• _GOAL OF THE EXERCISE_: Each entry that appears below should be restated word for word.

• _DATA TO EXAMINE_:
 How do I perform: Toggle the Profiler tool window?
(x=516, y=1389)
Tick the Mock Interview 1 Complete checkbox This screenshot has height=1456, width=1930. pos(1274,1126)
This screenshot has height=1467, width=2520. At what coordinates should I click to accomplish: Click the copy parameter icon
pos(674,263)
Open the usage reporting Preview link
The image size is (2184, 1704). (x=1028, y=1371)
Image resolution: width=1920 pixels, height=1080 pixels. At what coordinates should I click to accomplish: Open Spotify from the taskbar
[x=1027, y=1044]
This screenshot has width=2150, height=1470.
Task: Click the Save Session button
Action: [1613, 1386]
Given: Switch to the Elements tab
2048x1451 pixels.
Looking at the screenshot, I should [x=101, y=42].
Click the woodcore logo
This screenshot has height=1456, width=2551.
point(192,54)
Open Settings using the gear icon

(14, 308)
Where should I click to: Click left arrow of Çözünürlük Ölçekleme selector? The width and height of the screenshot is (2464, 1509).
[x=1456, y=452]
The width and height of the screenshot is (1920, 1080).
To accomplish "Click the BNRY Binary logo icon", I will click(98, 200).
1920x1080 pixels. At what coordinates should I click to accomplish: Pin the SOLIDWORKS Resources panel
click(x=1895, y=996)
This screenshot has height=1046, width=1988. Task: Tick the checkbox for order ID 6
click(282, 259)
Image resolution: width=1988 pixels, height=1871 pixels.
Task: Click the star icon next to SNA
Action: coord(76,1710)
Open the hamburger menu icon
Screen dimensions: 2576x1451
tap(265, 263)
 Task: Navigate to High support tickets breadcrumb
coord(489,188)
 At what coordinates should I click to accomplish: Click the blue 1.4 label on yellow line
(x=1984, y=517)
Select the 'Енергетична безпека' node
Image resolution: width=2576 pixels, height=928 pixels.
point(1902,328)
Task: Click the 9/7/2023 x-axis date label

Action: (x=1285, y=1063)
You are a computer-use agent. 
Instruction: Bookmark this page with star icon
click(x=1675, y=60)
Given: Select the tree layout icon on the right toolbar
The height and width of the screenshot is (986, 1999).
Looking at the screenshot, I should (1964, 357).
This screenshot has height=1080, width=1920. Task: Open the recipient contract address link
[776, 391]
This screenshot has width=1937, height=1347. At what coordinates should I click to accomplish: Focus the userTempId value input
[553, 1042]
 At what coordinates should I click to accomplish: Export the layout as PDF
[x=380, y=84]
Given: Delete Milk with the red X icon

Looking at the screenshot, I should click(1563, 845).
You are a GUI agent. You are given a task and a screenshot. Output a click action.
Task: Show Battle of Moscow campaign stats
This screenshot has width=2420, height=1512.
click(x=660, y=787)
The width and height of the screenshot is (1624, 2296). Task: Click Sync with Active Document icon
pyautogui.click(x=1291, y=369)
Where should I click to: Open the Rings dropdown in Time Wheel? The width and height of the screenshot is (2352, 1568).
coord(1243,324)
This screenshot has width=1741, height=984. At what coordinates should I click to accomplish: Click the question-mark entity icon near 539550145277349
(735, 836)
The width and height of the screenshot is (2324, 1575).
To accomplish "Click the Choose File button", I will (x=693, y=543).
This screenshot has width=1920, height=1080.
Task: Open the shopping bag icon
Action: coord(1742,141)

• _OUTPUT OF THE TASK_:
 How do I perform: Toggle the Profiler tool window?
(x=516, y=1389)
Tick the Mock Interview 1 Complete checkbox This screenshot has height=1456, width=1930. pos(1274,1126)
This screenshot has height=1467, width=2520. At what coordinates should I click to accomplish: Click the copy parameter icon
pos(674,263)
Open the usage reporting Preview link
The image size is (2184, 1704). (x=1028, y=1371)
Image resolution: width=1920 pixels, height=1080 pixels. At what coordinates should I click to accomplish: Open Spotify from the taskbar
[x=1027, y=1044]
This screenshot has width=2150, height=1470.
Task: Click the Save Session button
Action: [1613, 1386]
Given: Switch to the Elements tab
2048x1451 pixels.
Looking at the screenshot, I should [x=101, y=42].
Click the woodcore logo
This screenshot has height=1456, width=2551.
point(192,54)
Open Settings using the gear icon

(14, 308)
Where should I click to: Click left arrow of Çözünürlük Ölçekleme selector? The width and height of the screenshot is (2464, 1509).
[x=1456, y=452]
The width and height of the screenshot is (1920, 1080).
To accomplish "Click the BNRY Binary logo icon", I will click(98, 200).
1920x1080 pixels. At what coordinates should I click to accomplish: Pin the SOLIDWORKS Resources panel
click(x=1895, y=996)
This screenshot has height=1046, width=1988. Task: Tick the checkbox for order ID 6
click(282, 259)
Image resolution: width=1988 pixels, height=1871 pixels.
Task: Click the star icon next to SNA
Action: coord(76,1710)
Open the hamburger menu icon
Screen dimensions: 2576x1451
tap(265, 263)
 Task: Navigate to High support tickets breadcrumb
coord(489,188)
 At what coordinates should I click to accomplish: Click the blue 1.4 label on yellow line
(x=1984, y=517)
Select the 'Енергетична безпека' node
Image resolution: width=2576 pixels, height=928 pixels.
point(1902,328)
Task: Click the 9/7/2023 x-axis date label

Action: (x=1285, y=1063)
You are a computer-use agent. 
Instruction: Bookmark this page with star icon
click(x=1675, y=60)
Given: Select the tree layout icon on the right toolbar
The height and width of the screenshot is (986, 1999).
Looking at the screenshot, I should (1964, 357).
This screenshot has height=1080, width=1920. Task: Open the recipient contract address link
[776, 391]
This screenshot has width=1937, height=1347. At what coordinates should I click to accomplish: Focus the userTempId value input
[553, 1042]
 At what coordinates should I click to accomplish: Export the layout as PDF
[x=380, y=84]
Given: Delete Milk with the red X icon

Looking at the screenshot, I should click(1563, 845).
You are a GUI agent. You are given a task and a screenshot. Output a click action.
Task: Show Battle of Moscow campaign stats
This screenshot has width=2420, height=1512.
click(x=660, y=787)
The width and height of the screenshot is (1624, 2296). Task: Click Sync with Active Document icon
pyautogui.click(x=1291, y=369)
Where should I click to: Open the Rings dropdown in Time Wheel? The width and height of the screenshot is (2352, 1568).
coord(1243,324)
This screenshot has width=1741, height=984. At what coordinates should I click to accomplish: Click the question-mark entity icon near 539550145277349
(735, 836)
The width and height of the screenshot is (2324, 1575).
To accomplish "Click the Choose File button", I will (x=693, y=543).
This screenshot has width=1920, height=1080.
Task: Open the shopping bag icon
Action: coord(1742,141)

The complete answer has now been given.